Penasihat keamanan nasional AS Robert O’Brien mengatakan tindakan keras terbaru China di Hong Kong menunjukkan bahwa pengaturan satu negara, dua sistem untuk wilayah itu sama dengan “daun ara” untuk kediktatoran, dan memperingatkan sanksi baru.
Peringatan itu muncul setelah badan legislatif utama China pada hari Rabu (11 November) mengeluarkan resolusi yang memungkinkan diskualifikasi setiap anggota parlemen Hong Kong yang dianggap tidak cukup loyal.
Pemerintah Kepala Eksekutif Carrie Lam segera mengusir empat legislator, mendorong 15 sisanya di Dewan Legislatif yang memiliki 70 kursi untuk mengundurkan diri secara massal beberapa jam kemudian pada konferensi pers bersama.
O’Brien, dalam sebuah pernyataan yang dikeluarkan oleh Gedung Putih pada Rabu malam, mengatakan AS akan “terus memanfaatkan semua kekuatan yang diberikan” di bawah berbagai undang-undang dan “mengidentifikasi dan memberi sanksi kepada mereka yang bertanggung jawab untuk memadamkan kebebasan Hong Kong.”
“Langkah ini memperjelas bahwa kediktatoran telah turun ke Hong Kong dan bahwa Partai Komunis China dapat membasmi semua suara yang menentang di legislatif,” kata Fernando Cheung, salah satu anggota parlemen Hong Kong, kepada Bloomberg News.
“Tidak ada lagi pemisahan kekuasaan, tidak ada lagi ‘satu negara, dua sistem,’ dan karena itu tidak ada lagi Hong Kong seperti yang kita kenal.”
O’Brien tidak merinci siapa, tepatnya, yang akan dihukum tetapi pernyataan itu tampaknya merupakan pertanda sanksi baru yang lebih berat terhadap Partai Komunis China yang berkuasa serta para pejabat di Hong Kong atas tindakan keras selama berbulan-bulan di kota itu.
Sementara AS telah menjatuhkan sanksi terhadap Lam dan beberapa pejabat di Beijing, sejauh ini AS menunda menghukum hierarki senior negara itu. Langkah seperti itu akan membuat marah Beijing dan mempercepat memburuknya hubungan antara kedua negara dalam berbagai masalah.
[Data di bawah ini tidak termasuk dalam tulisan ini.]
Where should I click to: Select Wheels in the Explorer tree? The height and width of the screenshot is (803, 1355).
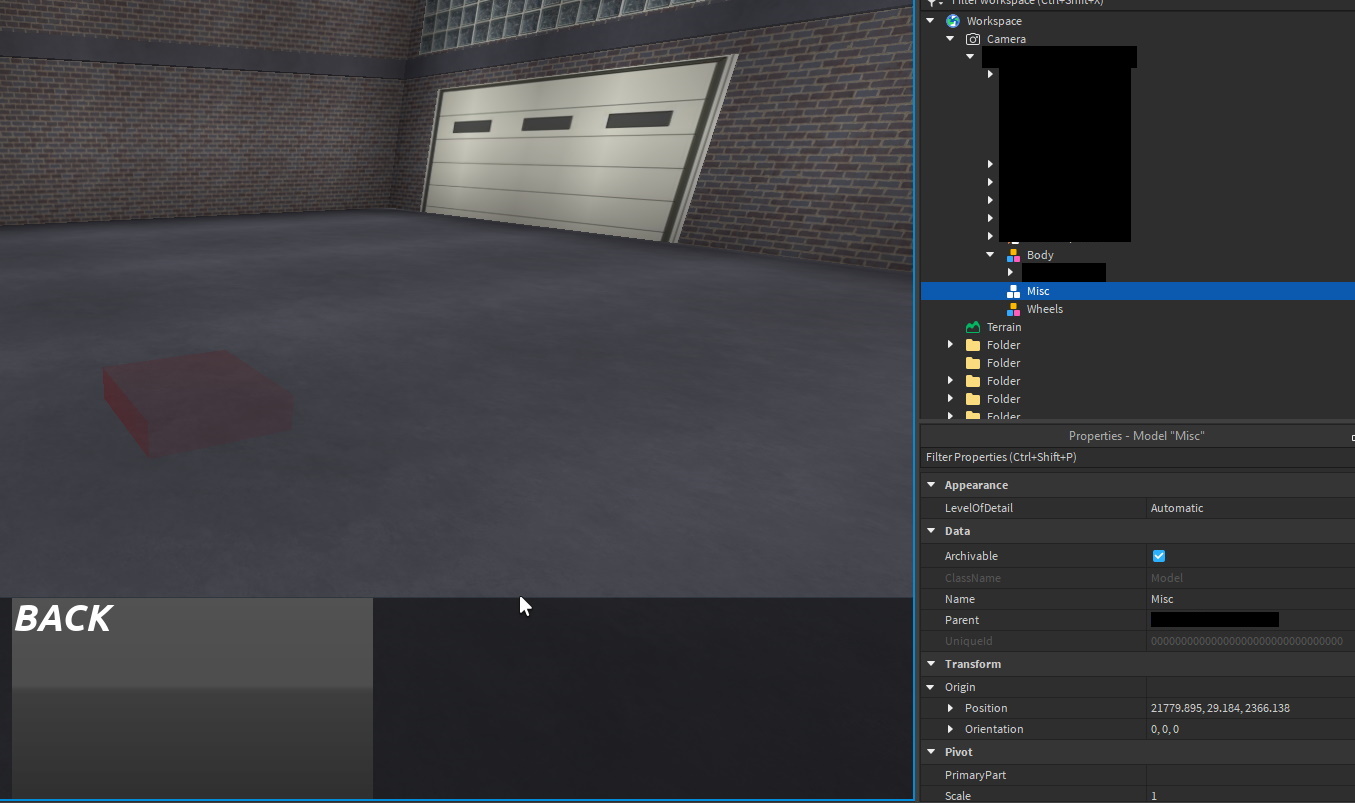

Sanksi yang sampai ke para pemimpin China juga kemungkinan akan membahayakan kesepakatan perdagangan Presiden Donald Trump. Namun pemerintah mungkin lebih bersedia melakukan itu sekarang karena Trump telah kalah dalam pemilihan kembali dari calon Demokrat Joe Biden karena terlihat untuk memperkuat kebijakan yang lebih keras terhadap Beijing.